Meine Gedanken rasten. Wieso hatte Godwin die Uhr gestohlen? Sie war nicht allzu wertvoll, außerdem war das Stehlen keinesfalls ihre Spezialität. Ich verfluchte mich leise, dass ich von dem Diebstahl nichts mitbekommen hatte und erst später erfahren hatte, dass aus dem Sarg etwas entnommen wurde. Oder hatte Godwin...

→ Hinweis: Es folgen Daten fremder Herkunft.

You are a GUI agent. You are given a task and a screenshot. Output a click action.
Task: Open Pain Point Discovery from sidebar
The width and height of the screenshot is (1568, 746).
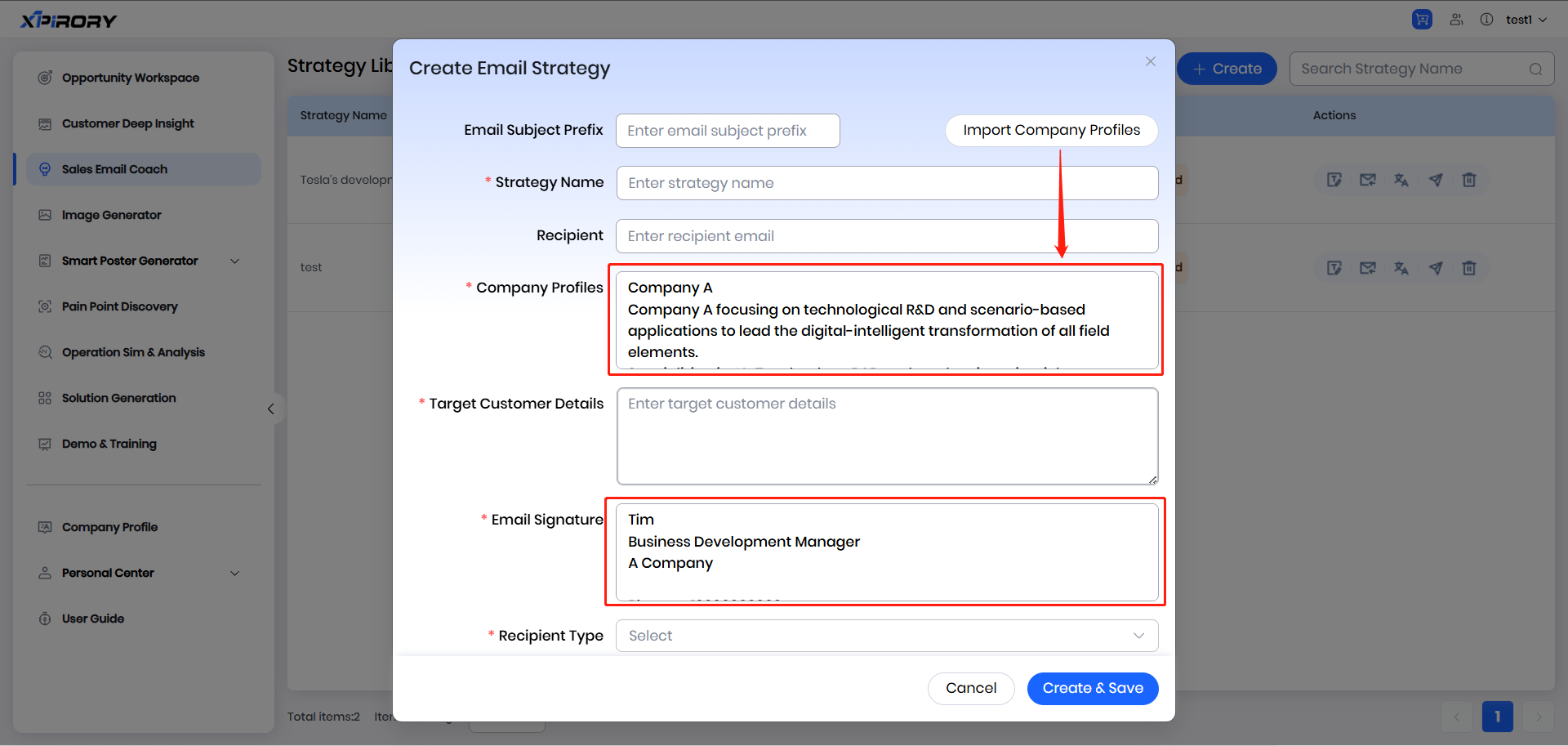coord(119,306)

Nein. Die Idee war zu abwegig. Zutrauen würde ich es ihr durchaus, aber... wieso sollte sie Graham getötet haben? Außerdem war er auf dem Schlachtfeld gestorben, eine Kugel direkt ins Herz. Allerdings... ich schluckte. Konnte man sich nicht auch eine Kugel in den Gassen Londons einfangen? Was, wenn Godwin tatsächlich etwas mit seinem Tod zu tun hatte?
Ich merkte, dass mein Herz raste. Adrenalin schoss durch meinen Körper und ich keuchte leicht.

"Constanze? Alles in Ordnung?"

Ich sah zu ihm auf. "Nein", flüsterte ich.


*unheilvolle Melodie setzt ein*

Das war das wie vielte, 18. Kapitel? Es zeichnet sich in der Ferne ein Ende ab... keine Sorge, nicht in naher Zukunft! Außerdem sind die Kapitel gar nicht fertig -.-
Das ist immer sowas, manchmal bin ich wirklich motiviert, schmeiß den Computer an und tippe einen Roman und anderen Tagen bin...ich......wirklich.....langsam.